Other relevant sites: 

Part 2: Changing the paradigm from standardisation

In a 2010 talk, the brilliant Sir Ken Robinson talks about moving away from the idea of standardisation, and standardised testing in particular:

The aspect of this that appeals to me most is the idea of divergent thinking - the concept that rather than having one set answer to a given problem, or one way of thinking about things, there are instead a multitude of ways of approaching issues and questions, and using creative thinking to provide possible solutions. 
(Screenshot from Ken Robinson's talk)

Strategies that can promote divergent thinking are detailed well at this site and include such things as deferring judgement - so generating ideas without immediately dismissing them; brainstorming both individually and in groups - as a way of not limiting the potential answers to just one response; combining ideas - using ideas from others and building on them.
"Divergent behavior is discouraged in school when students are scared to say or do the "wrong thing" in class. This is not surprising since schools often tolerate environments in which both teachers and peer groups keep in-check those who say and do things that are off-script, incorrect or inappropriate. This system of overt-convergence is enforced by a grading culture that systematically penalizes students for being "wrong," and by allowing a school environment in which students tease those who exhibit non-normative behaviors.
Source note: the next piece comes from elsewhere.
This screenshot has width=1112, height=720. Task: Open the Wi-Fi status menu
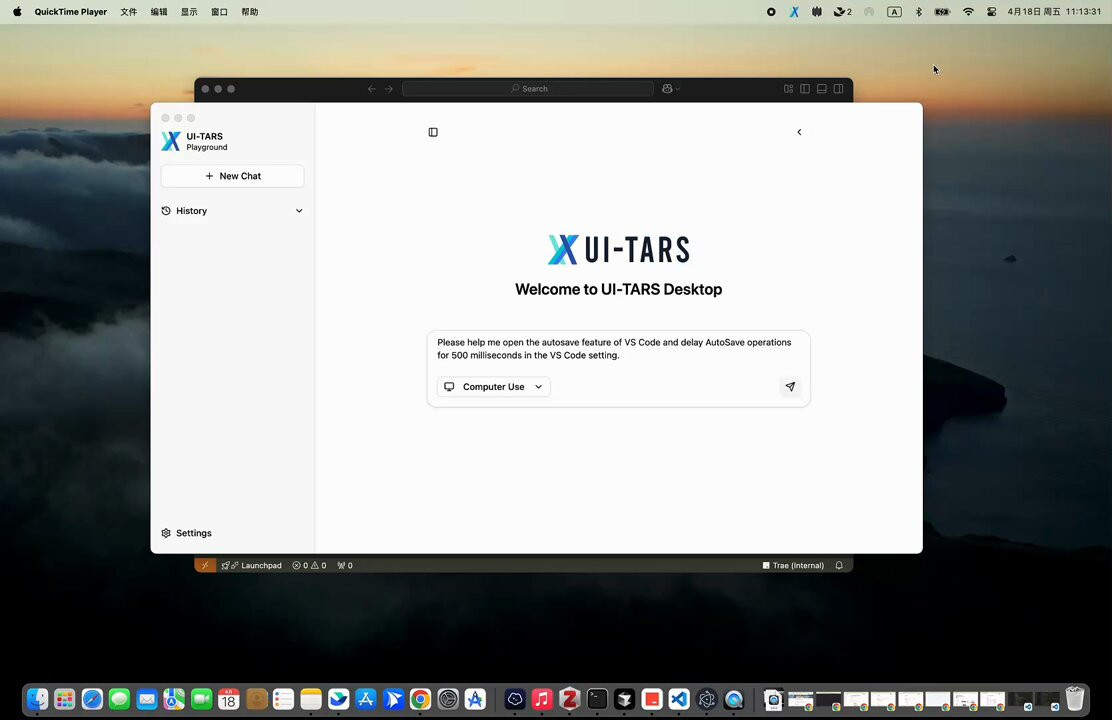coord(968,11)
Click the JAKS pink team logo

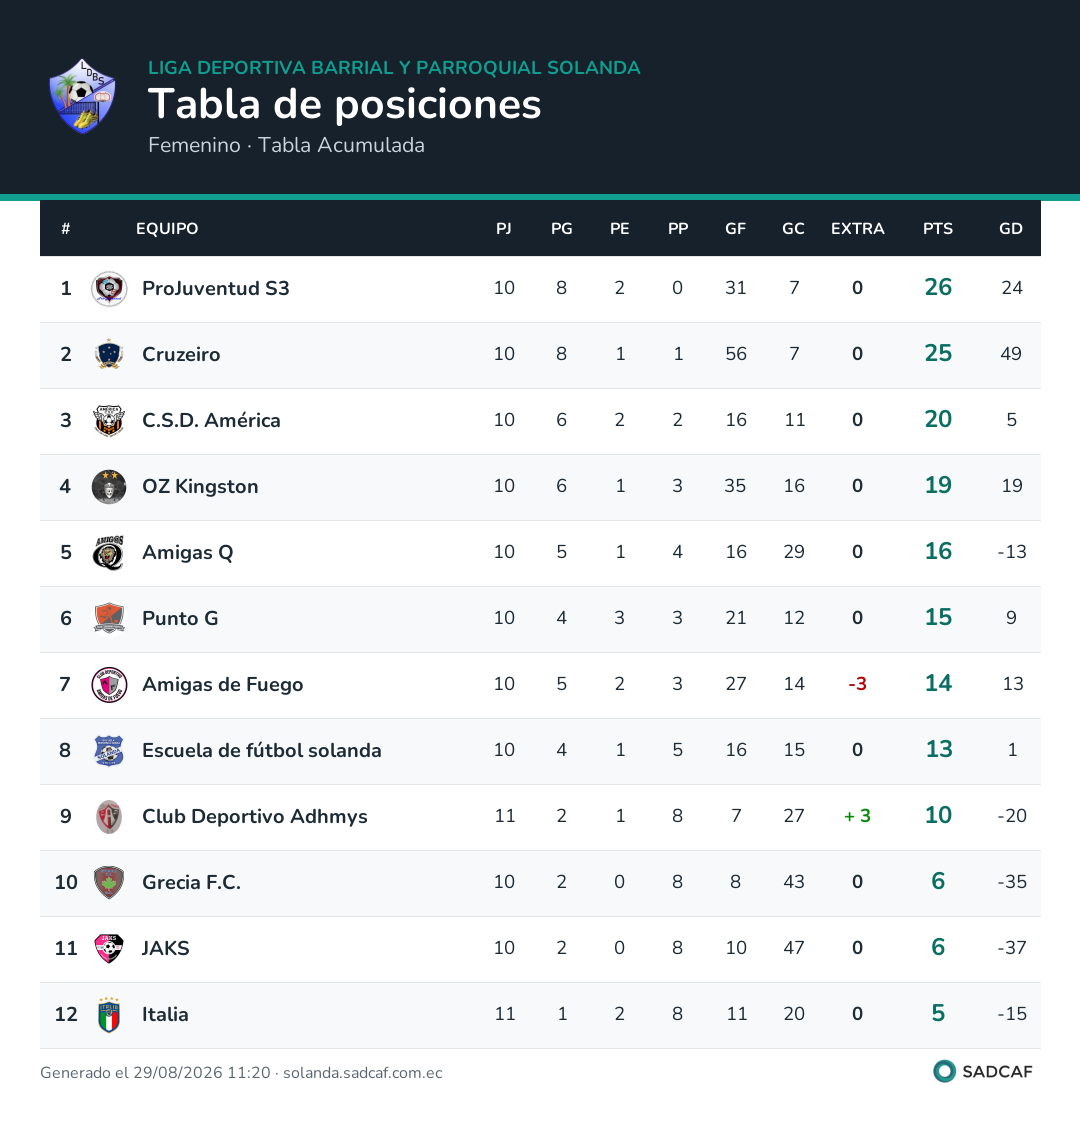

So, if divergent thinking is key to being creative, it becomes clear why our students find being open with their imaginations and divergent ideas inhibited." (Edutopia link)

Although there are certain restrictions in science, especially as pertains to NCEA external achievement standards, there is certainly a strong correlation between divergent thinking and the nature of science, where ideas are built upon, and alternative methods and approaches are tested without judgement.

I do believe that I encourage this type of thinking, and in the combining of learning areas such as social science with science, or visual arts with science (as I am teaching this semester), you gain the benefit of having different ways of approaching problems and thinking outside of the usual silo'd learning area toolset.